<$BlogRSDURL$>

Monday, June 05, 2006

Is This One For Real?


The LA Times (free registration required) has an article on the possibility of a shortage of physicians in the USA:
Physician Shortage Looms, Risking a Crisis, as Demand for Care Explodes
An aging America needs more doctors, but supply isn't keeping up. Experts fear worsening quality and dangerously long waits for appointments.
By Lisa Girion, Times Staff Writer
June 4, 2006


A looming doctor shortage threatens to create a national healthcare crisis by further limiting access to physicians, jeopardizing quality and accelerating cost increases.

Twelve states — including California, Texas and Florida — report some physician shortages now or expect them within a few years. Across the country, patients are experiencing or soon will face shortages in at least a dozen physician specialties, including cardiology and radiology and several pediatric and surgical subspecialties.

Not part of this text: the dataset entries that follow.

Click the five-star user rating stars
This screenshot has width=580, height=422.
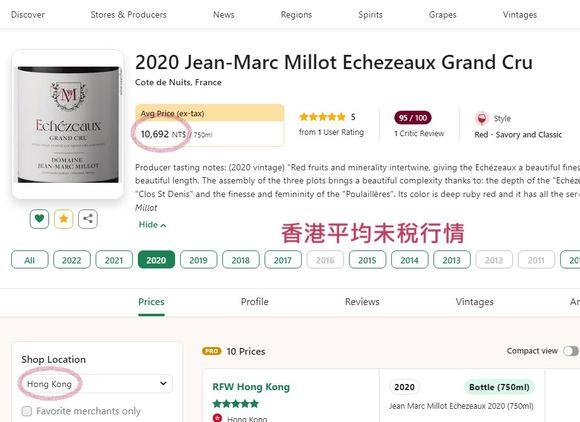pos(322,117)
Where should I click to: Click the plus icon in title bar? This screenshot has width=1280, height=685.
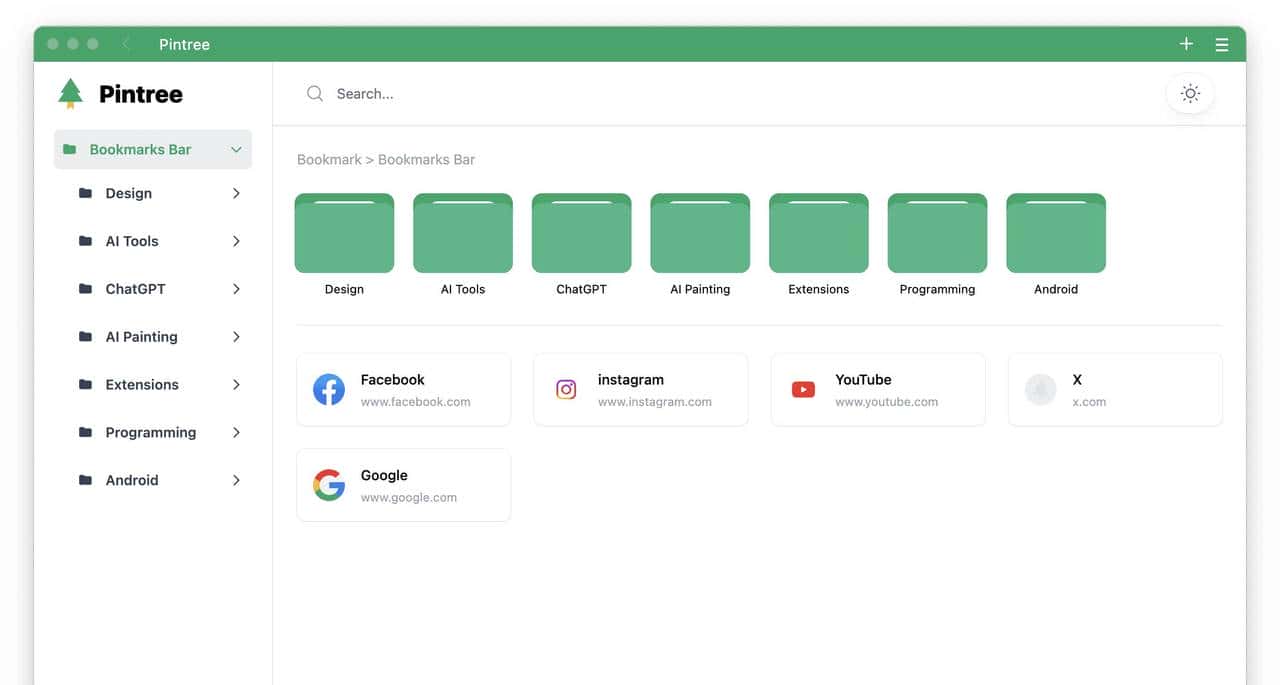pos(1186,44)
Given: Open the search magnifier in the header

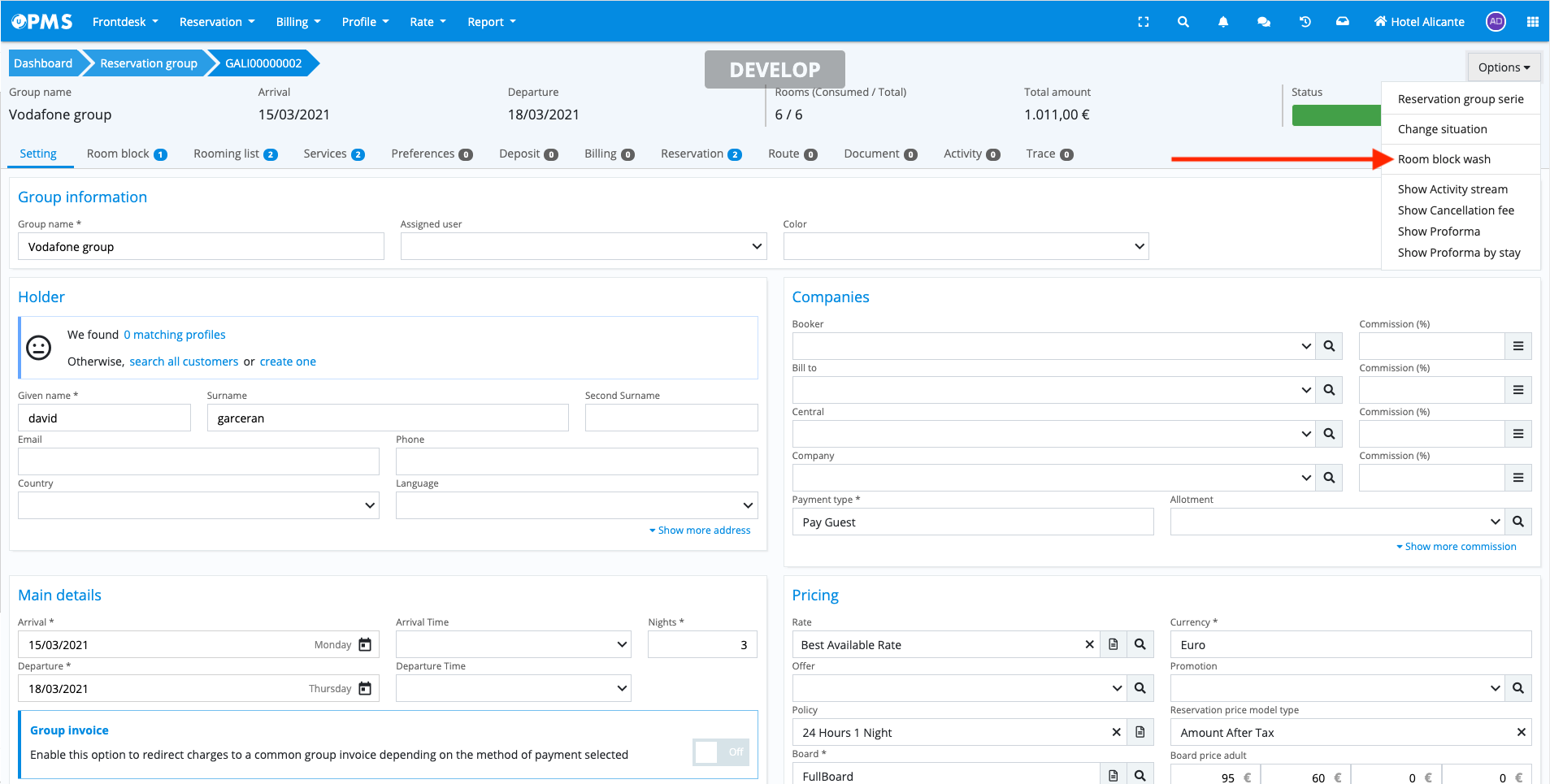Looking at the screenshot, I should pyautogui.click(x=1183, y=22).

The shortages are putting pressure on medical schools to boost enrollment, and on lawmakers to lift a cap on funding for physician training and to ease limits on immigration of foreign physicians, who already constitute 25% of the white-coated workforce.

But it may be too late to head off havoc for at least the next decade, experts say, given the long lead time to train surgeons and other specialists. [...]
The biggest issue there is the funding for medical training.  It is incredibly expensive to train physicians.  I recall that when I was in medical school, and students were complaining about double-digit increases in tuition, one of the administrators told us that our tuition only covered about one-third of the actual cost of training.  As an historical aside:
First UM Medical buildingWhen the Medical School first opened in 1850, students paid only a $10 registration or matriculation fee.

By 1891, the matriculation fee was $10 for Michigan residents and $25 for students from out of state. Over the next 50 years, tuition rose slowly until it was $250 in 1940. In the early part of the twentieth century, students were required to pay laboratory and demonstration fees totaling $136 over the four years. None of this takes into account room and board. The average cost of room and board in 1893 was $3-$5 a week; 1931: $12-15 a week. In 2003, tuition and fees for Michigan residents were $20,526 (out of state, $31,526) and estimated living expenses were $20,300 a year. Currently, the average student debt for someone receiving an M.D. degree from the University of Michigan is close to $100,000.
Medical schools are allowed to charge more for services, based upon the recognition of the fact that training costs are high.  But the federal government has balked at these higher fees, so there have been caps.  This debatable policy has made it more difficult for medical schools to expand enrollment.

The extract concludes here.